▸ **EXERCISE INSTRUCTIONS**
A) In the article on feral mink in Porkkalanniemi, rewrite the paragraph that begins "The serenity of the Porkkalanniemi bird sanctuary" as a short bulleted list that keeps its main facts.
B) Answer these questions from the article on feral mink in Porkkalanniemi:
(i) How many mink did the activists free onto the headland?
(ii) What is the name of the yachting society that Seppo Elonperä belongs to?
(iii) Which birds were the first to disappear?

──────── EXTRACT PROVIDED ────────

Leaf-blower becomes precision-guided weapon for mink catchers in Porkkalanniemi
Feral mink freed from fur farms by animal-rights activists devastate bird population and harm archipelago environment
By Jere Malinen
The serenity of the Porkkalanniemi bird sanctuary suffered a devastating blow in the early 1990s. In a fur-farm raid, animal rights activists freed some 3,000 mink onto the headland. Decent swimmers all, the beasts soon spread to the surrounding archipelago as well.
“At first we tried to catch them with traps and snares, but this proved ineffective”, explains Seppo Elonperä.
Elonperä belongs to a yachting society called Merikarhut (Old Salts), which owns a few islands in the Porkkalanniemi archipelago.
With the arrival of the feral mink population, the nesting of birds started to suffer.
The first ones to disappear were the black guillemots (Cepphus grylle), which breed in communities in rocky sites near water.
Soon other bird varieties in the archipelago also started exhibiting signs of suffering from the presence of the alien immigrants.
The Porkkalanniemi promontory, which extends far out into the Gulf of Finland, is a real bird watcher’s paradise.

──────── DATA ────────

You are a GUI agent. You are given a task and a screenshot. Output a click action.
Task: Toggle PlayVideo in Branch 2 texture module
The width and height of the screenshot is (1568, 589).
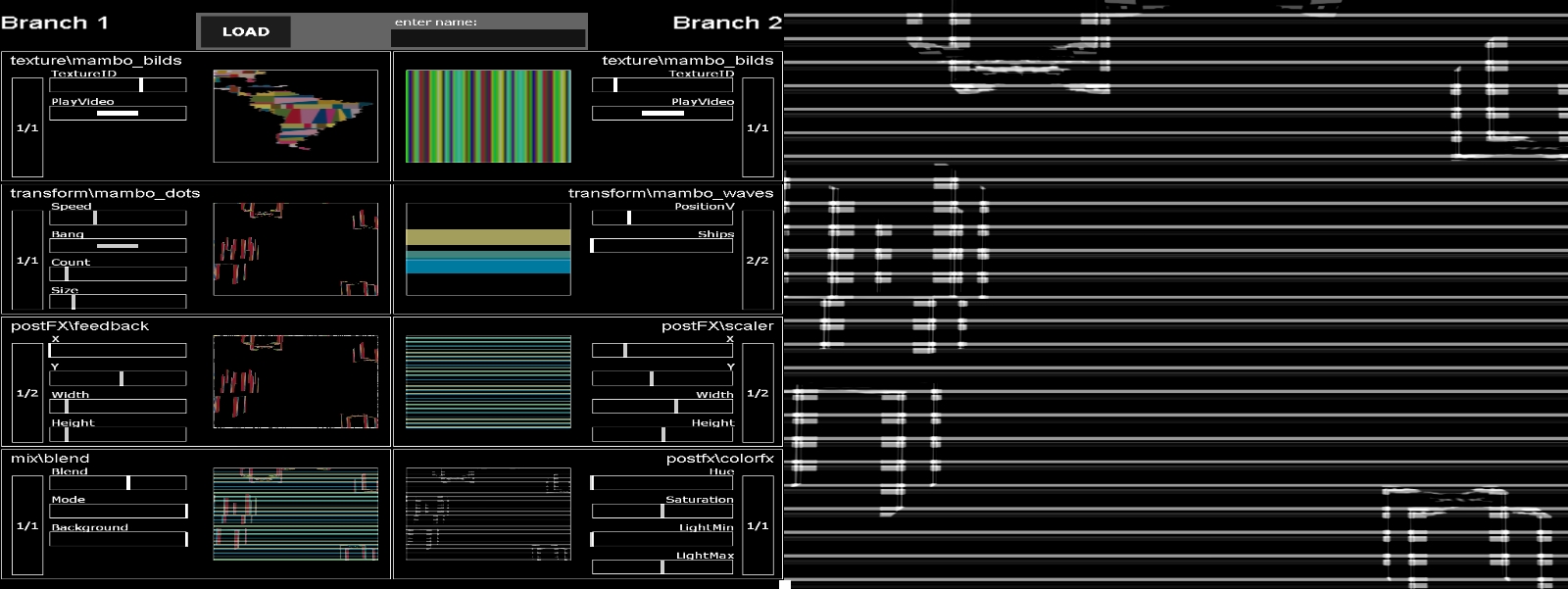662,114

────────

▸ **TASK-BY-TASK ANSWERS**
A)
- In the early 1990s, the Porkkalanniemi bird sanctuary suffered a severe blow.
- In a raid on a fur farm, animal rights activists freed about 3,000 mink onto the headland.
- The mink were good swimmers and soon spread to the surrounding archipelago.

B)
(i) About 3,000 mink.
(ii) Merikarhut (Old Salts).
(iii) The black guillemots (Cepphus grylle).